Required action: Write out, word for word, every line from the one where "Nicki Swift (81, 2451)" occurs to the final line of the entries, and nothing beyond them.

[Collected data]
============================================================
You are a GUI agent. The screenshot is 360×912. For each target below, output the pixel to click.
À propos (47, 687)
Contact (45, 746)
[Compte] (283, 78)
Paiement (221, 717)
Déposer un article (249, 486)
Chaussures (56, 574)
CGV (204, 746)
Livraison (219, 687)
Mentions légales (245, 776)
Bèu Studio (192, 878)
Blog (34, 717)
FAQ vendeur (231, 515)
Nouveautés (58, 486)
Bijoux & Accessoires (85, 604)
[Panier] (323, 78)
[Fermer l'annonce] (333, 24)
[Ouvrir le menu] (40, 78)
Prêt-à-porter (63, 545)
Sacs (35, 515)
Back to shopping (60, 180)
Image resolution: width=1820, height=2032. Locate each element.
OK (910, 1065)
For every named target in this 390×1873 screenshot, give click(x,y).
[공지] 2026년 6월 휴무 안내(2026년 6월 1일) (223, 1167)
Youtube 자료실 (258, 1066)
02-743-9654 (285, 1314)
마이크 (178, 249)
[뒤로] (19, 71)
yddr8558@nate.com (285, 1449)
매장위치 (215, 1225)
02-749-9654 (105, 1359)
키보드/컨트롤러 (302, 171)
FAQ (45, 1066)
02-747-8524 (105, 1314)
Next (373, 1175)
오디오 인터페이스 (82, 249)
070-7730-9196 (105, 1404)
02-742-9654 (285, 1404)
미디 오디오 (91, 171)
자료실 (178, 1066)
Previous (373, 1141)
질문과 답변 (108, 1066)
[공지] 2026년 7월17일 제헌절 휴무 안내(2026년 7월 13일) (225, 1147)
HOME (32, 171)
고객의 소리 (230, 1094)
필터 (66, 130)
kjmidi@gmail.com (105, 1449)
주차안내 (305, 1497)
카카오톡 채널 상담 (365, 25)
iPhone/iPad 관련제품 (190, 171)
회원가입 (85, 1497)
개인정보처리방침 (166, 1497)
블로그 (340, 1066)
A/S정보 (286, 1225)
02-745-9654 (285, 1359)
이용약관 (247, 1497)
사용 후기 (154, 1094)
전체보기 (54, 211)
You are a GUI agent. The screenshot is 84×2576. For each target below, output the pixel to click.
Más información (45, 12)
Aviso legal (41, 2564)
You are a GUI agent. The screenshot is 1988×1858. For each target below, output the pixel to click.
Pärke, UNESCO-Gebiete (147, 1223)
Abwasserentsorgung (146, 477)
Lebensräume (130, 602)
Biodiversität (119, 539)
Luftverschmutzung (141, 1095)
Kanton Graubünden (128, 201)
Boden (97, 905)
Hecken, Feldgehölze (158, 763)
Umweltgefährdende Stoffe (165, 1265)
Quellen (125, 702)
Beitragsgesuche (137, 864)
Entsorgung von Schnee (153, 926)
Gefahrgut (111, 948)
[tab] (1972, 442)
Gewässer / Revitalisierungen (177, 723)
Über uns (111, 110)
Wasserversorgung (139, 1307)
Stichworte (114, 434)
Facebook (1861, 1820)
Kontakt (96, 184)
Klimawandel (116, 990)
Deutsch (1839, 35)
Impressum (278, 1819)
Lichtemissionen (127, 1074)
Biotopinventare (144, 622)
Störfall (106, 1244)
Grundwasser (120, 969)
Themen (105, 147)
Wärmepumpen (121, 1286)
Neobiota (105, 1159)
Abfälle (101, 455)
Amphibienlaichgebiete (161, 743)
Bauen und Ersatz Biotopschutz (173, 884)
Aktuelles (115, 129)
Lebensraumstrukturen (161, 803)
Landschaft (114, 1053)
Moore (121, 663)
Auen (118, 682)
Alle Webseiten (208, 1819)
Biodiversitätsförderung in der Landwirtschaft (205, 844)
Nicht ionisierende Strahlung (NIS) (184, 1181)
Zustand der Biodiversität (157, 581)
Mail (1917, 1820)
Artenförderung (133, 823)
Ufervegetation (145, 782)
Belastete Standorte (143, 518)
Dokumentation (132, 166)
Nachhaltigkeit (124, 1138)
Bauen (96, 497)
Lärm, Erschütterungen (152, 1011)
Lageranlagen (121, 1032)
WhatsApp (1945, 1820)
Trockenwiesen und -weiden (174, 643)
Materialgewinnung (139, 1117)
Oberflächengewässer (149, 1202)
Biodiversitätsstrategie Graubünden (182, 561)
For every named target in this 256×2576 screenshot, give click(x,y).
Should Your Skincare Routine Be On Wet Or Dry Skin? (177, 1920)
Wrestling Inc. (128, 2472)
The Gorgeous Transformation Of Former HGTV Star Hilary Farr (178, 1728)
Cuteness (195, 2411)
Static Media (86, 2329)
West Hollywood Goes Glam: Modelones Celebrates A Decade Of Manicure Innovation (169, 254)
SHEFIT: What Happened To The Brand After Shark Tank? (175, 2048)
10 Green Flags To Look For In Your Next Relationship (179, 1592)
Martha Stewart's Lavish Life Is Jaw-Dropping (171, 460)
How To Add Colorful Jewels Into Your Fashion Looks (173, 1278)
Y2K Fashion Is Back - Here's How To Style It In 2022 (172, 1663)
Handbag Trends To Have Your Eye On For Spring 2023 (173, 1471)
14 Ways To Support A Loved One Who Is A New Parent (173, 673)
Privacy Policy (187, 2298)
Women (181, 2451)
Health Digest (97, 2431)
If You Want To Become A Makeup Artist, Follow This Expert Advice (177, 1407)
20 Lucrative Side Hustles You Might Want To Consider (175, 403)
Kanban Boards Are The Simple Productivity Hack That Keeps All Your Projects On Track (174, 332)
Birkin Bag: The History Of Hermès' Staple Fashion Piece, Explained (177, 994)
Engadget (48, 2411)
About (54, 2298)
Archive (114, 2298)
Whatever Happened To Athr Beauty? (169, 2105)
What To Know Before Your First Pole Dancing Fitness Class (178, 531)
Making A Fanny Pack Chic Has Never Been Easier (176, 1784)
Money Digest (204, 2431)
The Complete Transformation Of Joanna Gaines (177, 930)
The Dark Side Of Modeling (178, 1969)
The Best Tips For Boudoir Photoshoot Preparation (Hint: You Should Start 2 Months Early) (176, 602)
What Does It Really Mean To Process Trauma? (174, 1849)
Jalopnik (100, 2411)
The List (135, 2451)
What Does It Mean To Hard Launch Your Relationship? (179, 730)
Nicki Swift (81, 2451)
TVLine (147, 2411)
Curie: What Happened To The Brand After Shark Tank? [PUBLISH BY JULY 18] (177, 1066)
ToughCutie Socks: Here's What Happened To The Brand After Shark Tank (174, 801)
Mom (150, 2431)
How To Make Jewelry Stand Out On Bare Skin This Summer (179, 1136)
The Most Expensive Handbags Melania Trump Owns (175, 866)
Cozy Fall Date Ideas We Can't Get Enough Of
============================================================
Response area:
Nicki Swift (81, 2451)
TVLine (147, 2411)
Curie: What Happened To The Brand After Shark Tank? [PUBLISH BY JULY 18] (177, 1066)
ToughCutie Socks: Here's What Happened To The Brand After Shark Tank (174, 801)
Mom (150, 2431)
How To Make Jewelry Stand Out On Bare Skin This Summer (179, 1136)
The Most Expensive Handbags Melania Trump Owns (175, 866)
Cozy Fall Date Ideas We Can't Get Enough Of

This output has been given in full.